『ぼくたちん家』好きなものを見つける尊さと苦悩 “玄一”及川光博に衝撃展開も

『ぼくたちん家』(日本テレビ系)第7話の冒頭、両思いであることが判明した玄一(及川光博)と索(手越祐也)は、鯉登(大谷亮平)に教えてもらった「パートナーシップ制度」の活用を早速検討する。
区役所に予約を入れたり、両親にあいさつをしたいと言い出したり、索の行動力に圧倒される玄一。一方、2人の関係性の変化に気づいたほたる(白鳥玉季)は索に「いつ好きになったんですか?」「どんなところ好きになったんですか?」と質問攻めにする。彼女にとって2人の仲睦まじい交際は喜ばしいことでもあり、どうなるかわからない自身の将来にも関わる重大なことだ。ほたるの複雑な思いが絡み合い、表情も神妙なものになる。

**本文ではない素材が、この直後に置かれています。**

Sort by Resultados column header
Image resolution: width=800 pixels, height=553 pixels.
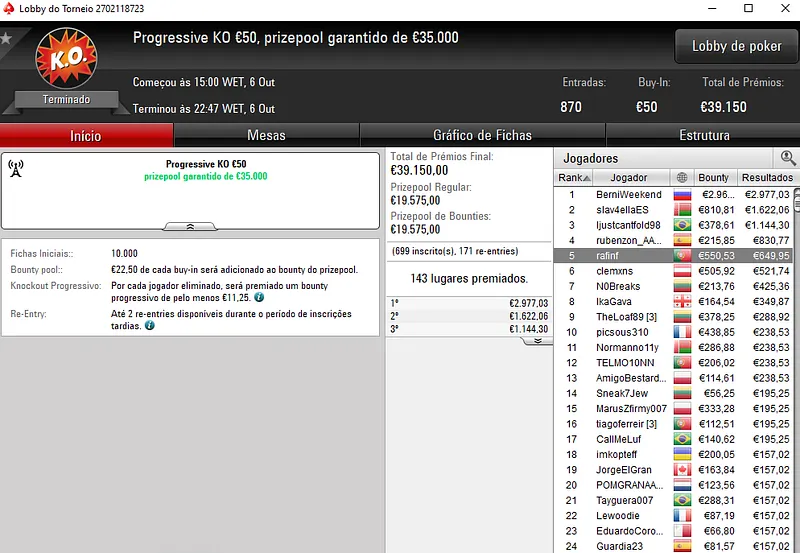[x=766, y=177]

索と玄一が“かすがい”となる家を探し求めるなか、玄一の母親・千代子(由紀さおり)が北海道から上京してアパートにやってくる。千代子は2人の仲に肯定的な反応を示していたが、それは彼女が好きなBL漫画『ハッピーエンドまであと3歩』の影響だった。余命宣告を受けていることもさらっと明かす千代子のバイタリティに、索もほたるも戸惑いっぱなしだった。
ただ、索が「漫画と現実は違いますから」と言い切っていたように、すべてがフィクションのようにハッピーエンドを迎えられるわけではない。玄一と索はほたるを連れて、パートナーシップ制度の詳細を聞くために鯉登の家に向かったものの、彼はパートナーの矢倉(kemio)と公正証書で誓い合った生活ルールの認識違いで大ゲンカしていた。家を買ってパートナーとして同棲している2人でも、ほんの少しのすれ違いで諍いが起きてしまう。険悪なムードの会話を目の当たりにして、玄一は不安を隠せない様子だったが、依然として玄一と家を買うことに前向きな索。2人の性格の違いがよく表れている一連のシークエンスでは、パートナーシップ制度の手続きに必要な書類や過程をていねいに説明してくれているので必見だ。
索と玄一が着々と2人で暮らす夢を叶えようとしているのに対して、ほたるは未だに好きなものが見つけられないでいた。そんな彼女が自身の“好き”に正直になれたのは、千代子の隠そうともしないありのままの“好き”に触れたからだ。
千代子がBL漫画を好きになった理由は、息子である玄一がゲイであることを告白したのがきっかけ。年齢も性別も関係なく、好きなものを見つけることは人生を豊かに彩ってくれる。千代子がBL漫画家の羽毛ふとん(芋生悠)のサイン会でありったけの思いを伝えるシーンを観て、本作を手がける河野英裕プロデューサーが担当した映画『メタモルフォーゼの縁側』(2022年)で、市野井雪(宮本信子)がコメダ優(古川琴音)と出会えたときの嬉しそうな表情を思い出した。「誰を好きになっても、人間は幸せになれるんだって」と力説する千代子の言葉は、好きなものを好きでいられる繋がりの大切さや尊さが、両作の根底に流れていることを伝えてくれる。